Reconhecendo que ainda há muito por fazer, Manuel Geraldes realça que a mentalidade de vários agentes económicos portugueses face à China e a Macau está a mudar. “Hoje em dia as empresas começam a perceber que o mercado chinês não é apenas produtor de bens, mas cada vez mais também consumidor”. O envolvimento crescente da China na globalização económica faz com que as exigências de consumo dos cidadãos chineses aumentem, o que cria “vários nichos de mercado que podem ser aproveitados”. Além dos aspectos da conjuntura económica internacional, existe um outro factor que é considerado como essencial: o Fórum paraa Cooperação Económica e Comercial entre a China e os Países de Língua Portuguesa. O Fórum criou uma agenda e um ambiente propício para multiplicar as oportunidades de negócio, “especialmente para as pequenas e médias empresas”, assinala. Do ponto de vista português, sendo o Fórum uma iniciativa do Governo Central, “Portugal tem todas as vantagens em ter uma papel muito activo neste processo”. Além de ter uma presença histórica em Macau, Portugal “tem ligações economlcas privilegiadas com os países africanos de língua portuguesa, que podem ser úteis para o estabelecimento de parcerias com empresas chinesas”.
Nesta dinâmica,”é fundamental assegurar uma forte presença institucional e empresarial de Portugal na RAEM”.

É em Macau que existe um maior conhecimento e sensibilidade para os produtos portugueses. Além de ser uma porta de entrada para o continente chinês, a RAEM é sobretudo “uma montra”.
Manuel Geraldes explica que é na região administrativa especial que podem ser colocadas as mercadorias portuguesas, fruto do fluxo elevado de turistas oriundos da China continental. Para o ex-delegado do ICEP, é importante perceber o papel não só de Macau, mas de toda a região do Delta do Rio das Pérolas, uma vez que 65 por cento das exportações de Portugal para o mercado chinês entram através do Sul da China. O sector agro-alimentar é uma das bandeiras de Portugal na exportação de bens para a China. “Temos vinho e azeite com qualidade ao nível dos melhores do mundo”, salienta. E qualidade é cada vez mais uma palavra de ordem na estratégia de exportação para o mercado chinês, dado que “o mercado de consumo da China está cada vez mais exigente”. Outros produtos como o calçado, maquinaria ou os têxteis-lar encontram boa receptividade na China, onde “‘existe cada vez mais conhecimento das empresas e produtos portugueses”.
Mas, independentemente disso, “o que os compradores procuram é a melhor equação entre a qualidade e o preço”.
No que diz respeito ao investimento, ainda há muito caminho a percorrer.
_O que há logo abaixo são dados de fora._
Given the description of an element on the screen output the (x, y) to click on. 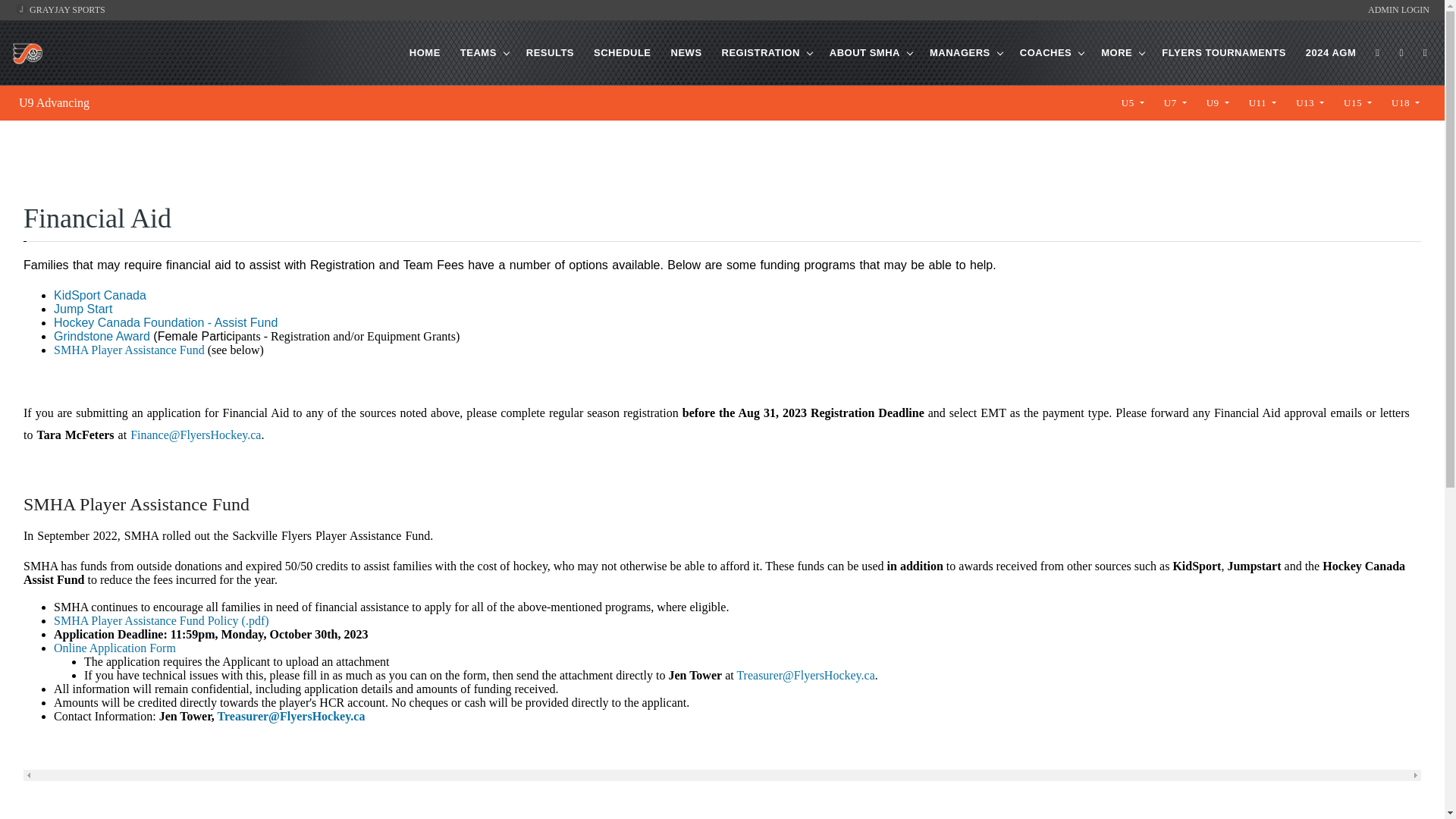
HOME (424, 52)
SCHEDULE (623, 52)
ABOUT SMHA (864, 52)
RESULTS (549, 52)
TEAMS (478, 52)
NEWS (686, 52)
GRAYJAY SPORTS (59, 9)
ADMIN LOGIN (1398, 9)
REGISTRATION (761, 52)
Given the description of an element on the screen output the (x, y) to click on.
As vias estão abertas sobretudo às Pequenas e Médias .í: Empresas (PME), que desempenham “um papel cada vez mais importante na globalização, especialmente no processo iniciado pelo Fórum”. Nos últimos anos têm vindo a implantar-se na China e, em Macau, PME portuguesas ligadas às novas tecnologias, fogo-de-artifício, de materiais de decoração, consultoria ou na torrefacção de café.
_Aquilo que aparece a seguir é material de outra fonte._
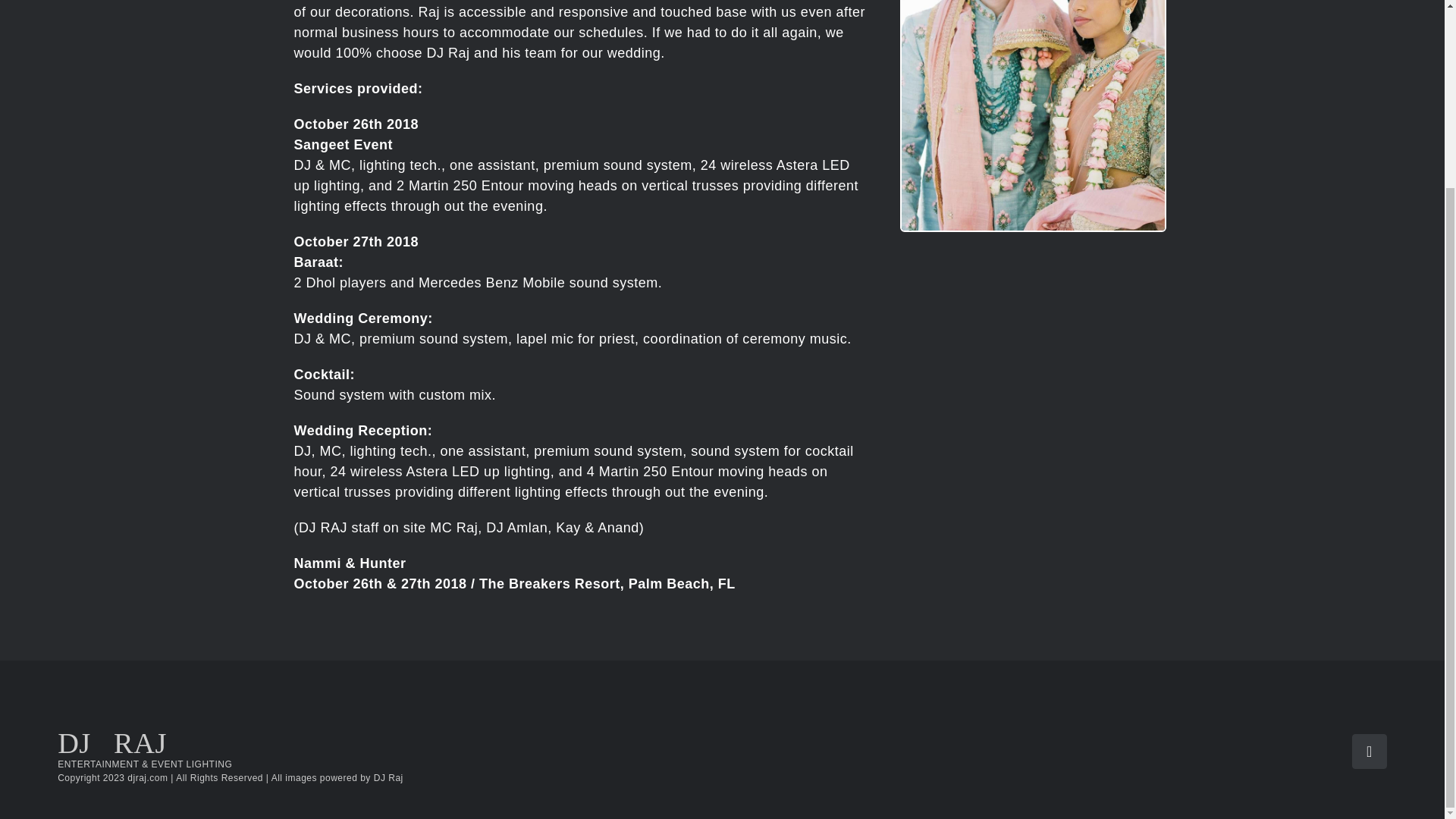
Instagram (1369, 751)
DJ Raj (388, 777)
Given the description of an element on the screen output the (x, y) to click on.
Grande optimismo para o futuro

 

Questionado sobre o que está na origem deste reforço das relações económicas e comerciais, Manuel Geraldes destaca o grande apoio prestado pelo Instituto de Promoção do Comércio e Investimento de Macau (IPIM), pelo Gabinete de Apoio ao Secretariado Permanente do Fórum e o papel desempenhado por Stanley Ho e Ambrose So, empresários que têm estado muito activos nos negócios entre a China, Macau e os países lusófonos.
Residente em Macau desde 1988, Manuel Geraldes, que antes de ter chefiado o ICEP na RAEM desempenhou cargos de responsabilidade na área da segurança na fase final da administração portuguesa de Macau, olha para o futuro com muito optimismo. “Portugal olha para esta zona do mundo como uma prioridade e isso tem sido posto em prática. Prova disso foi a recente abertura de uma delegação da AICEP em Xangai”, sublinha. O comércio, prevê, “tenderá a crescer substancialmente, especialmente depois da criação do Centro de Distribuição de Produtos Portugueses na China”, uma entidade criada através da parceria entre o ICEP, a Associação Industrial de Portugal, a Escom (Grupo Espírito Santo e o Banco Efisa) juntamente com a Nam Kwong, empresa estatal chinesa que será a responsável pela gestão do centro.